Honestly though, there wasn’t one place I was more excited to be for a couple weeks than here inCalgary.  It is my getaway and I’ve been happy to see some of my very best friends during this trip back.  I trained here for 7 off-seasons for many reasons; my coach, Stuart McMillan, lived here and it was most important to me to have his expertise every day as I developed as a push athlete.  

Calgary is also home to North America’s only indoor ice push track, a luxury that afforded me the ability to hone my technique early in my career.  On a normal training day on the bobsled hill we take two trips down the track, giving a push athlete only two chances a day to perfect his craft.  In a one hour icehouse session I would be able to take anywhere from 8-12 pushes while keeping quality high.  That’s practically two weeks worth of bobsledding for a push athlete rolled into an hour! 

One of the final reasons I decided to stay here and train over the past Olympic cycle has been my discovery of my favorite hobby, fly-fishing.  Once I caught my first fish in the backcountry of the Canadian Rockies a couple hours from my house in Calgary, an hour from the nearest cell tour, I was hooked! 

Fly-fishing became my escape and the one activity I could do that would truly distract me from the stress of Olympic preparation.  There would be weeks where training would be so difficult and strenuous that by the time Saturday came around I could barely move.  But there would be one thing that would get me out of bed on Sunday, my one rest day, and that would be the rivers and streams of Alberta calling my name. 

My good friend Scott would knock on that door almost every Sunday no later than 6:30 a.m. and off we’d go.  A two hour drive to our favorite spots followed by 10 hours of hunting Cutthroat, Rainbow and Bull Trout, focusing on nothing but the patterns of the water and the coming hatch of fresh bugs that were certain to drive our prey bonkers.  After hiking upstream for the day, we’d have to find our way back to a path or a dirt road and return to the car for the painful two hour return to civilization. 
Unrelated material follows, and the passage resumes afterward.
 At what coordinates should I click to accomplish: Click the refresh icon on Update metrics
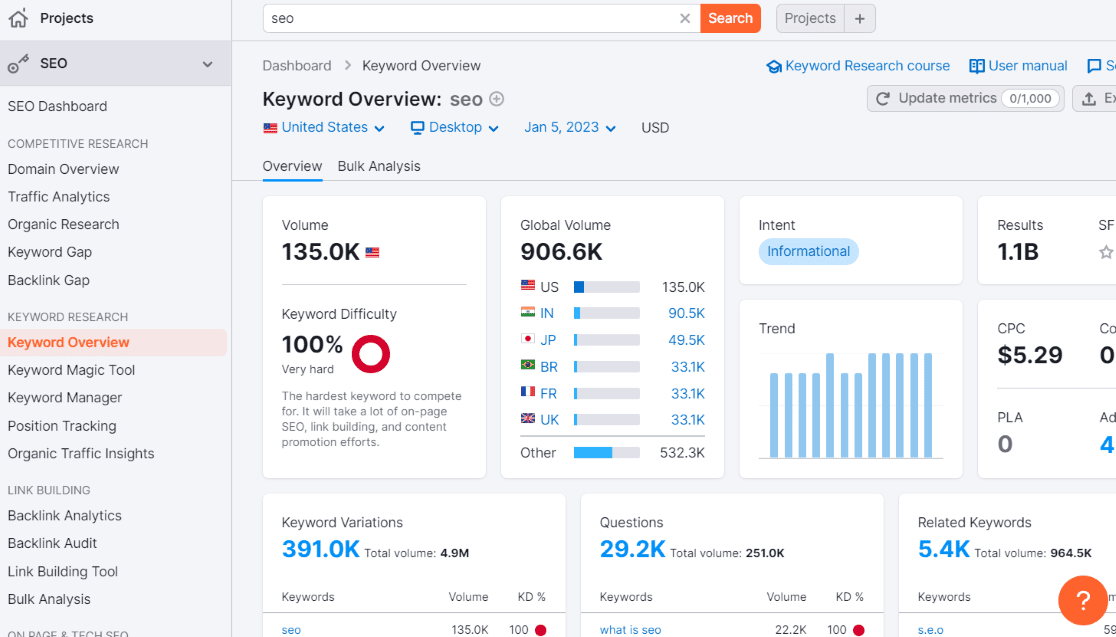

By all accounts this would be about the worst thing I could have been doing to my body after a huge week of training.  Talk to any physiologist and they would most certainly agree.  For me though, it was an escape.  It was hours upon hours of not dealing with the current stresses of the week, the month or the year.  I was fully engaged in what I was doing, just as I was fully engaged in my training when I was on the track. 

When I’d return to training on Monday, consistently one of our biggest training volume days of the week, I’d be fresher than ever.  The day of driving and hiking paled in comparison to the stress relief my favorite activity provided me and that proved to be my training trump card.  I was recharged, more mentally and emotionally than anything else and that was all that mattered.  My mind healed my body. 
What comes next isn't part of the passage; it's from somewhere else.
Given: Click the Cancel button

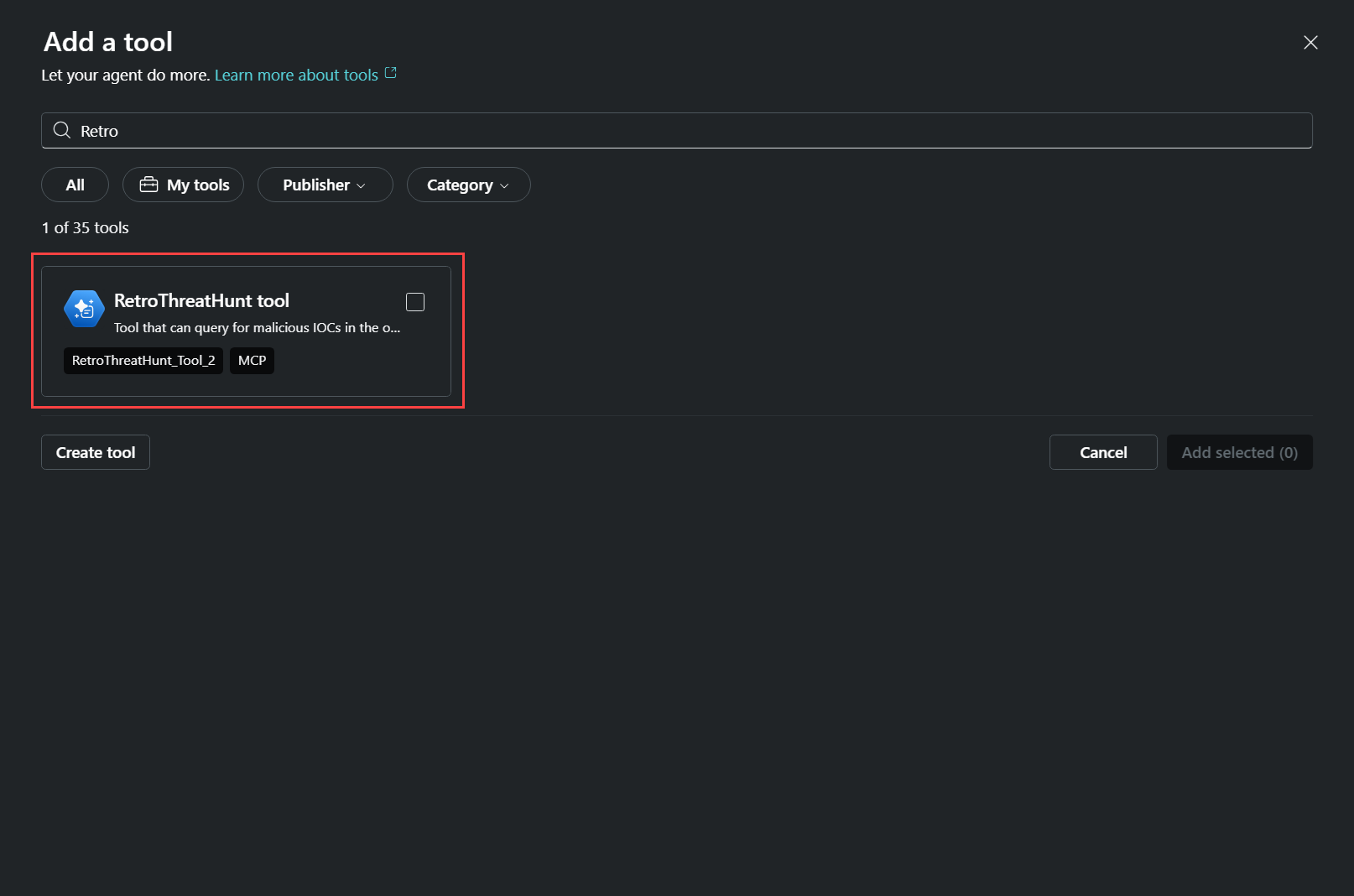Looking at the screenshot, I should pyautogui.click(x=1102, y=452).
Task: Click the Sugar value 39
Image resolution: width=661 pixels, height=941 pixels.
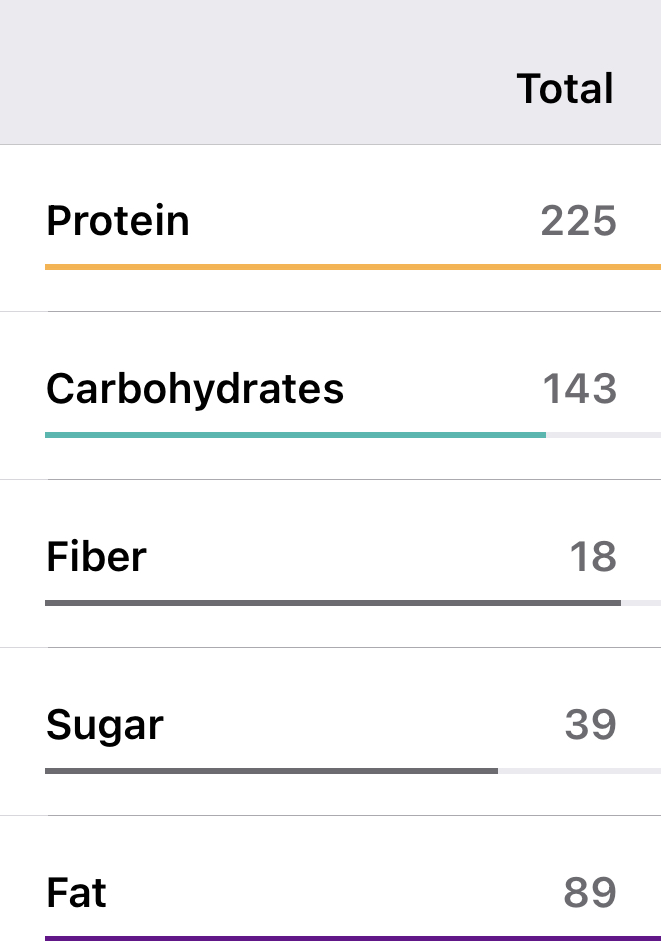Action: click(590, 724)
I now travel the country telling my story and hoping people can learn and be inspired from my experiences, both my failures and successes.  This one lesson is something that I can not emphasize enough with people…try it, just once.  It doesn’t have to be fishing but on your next day off, shut your phone off and BE the activity you’ve given yourself for the day.  Try it just once and you’ll be ‘hooked’, no pun intended!

I’m off to Vancouver tomorrow with a sponsor for the week, a place where I of course have fairly fond memories.  This will be my first time back since Team Night Train and I ended that 62-year drought in late February.  Needless to say, I’m excited to return!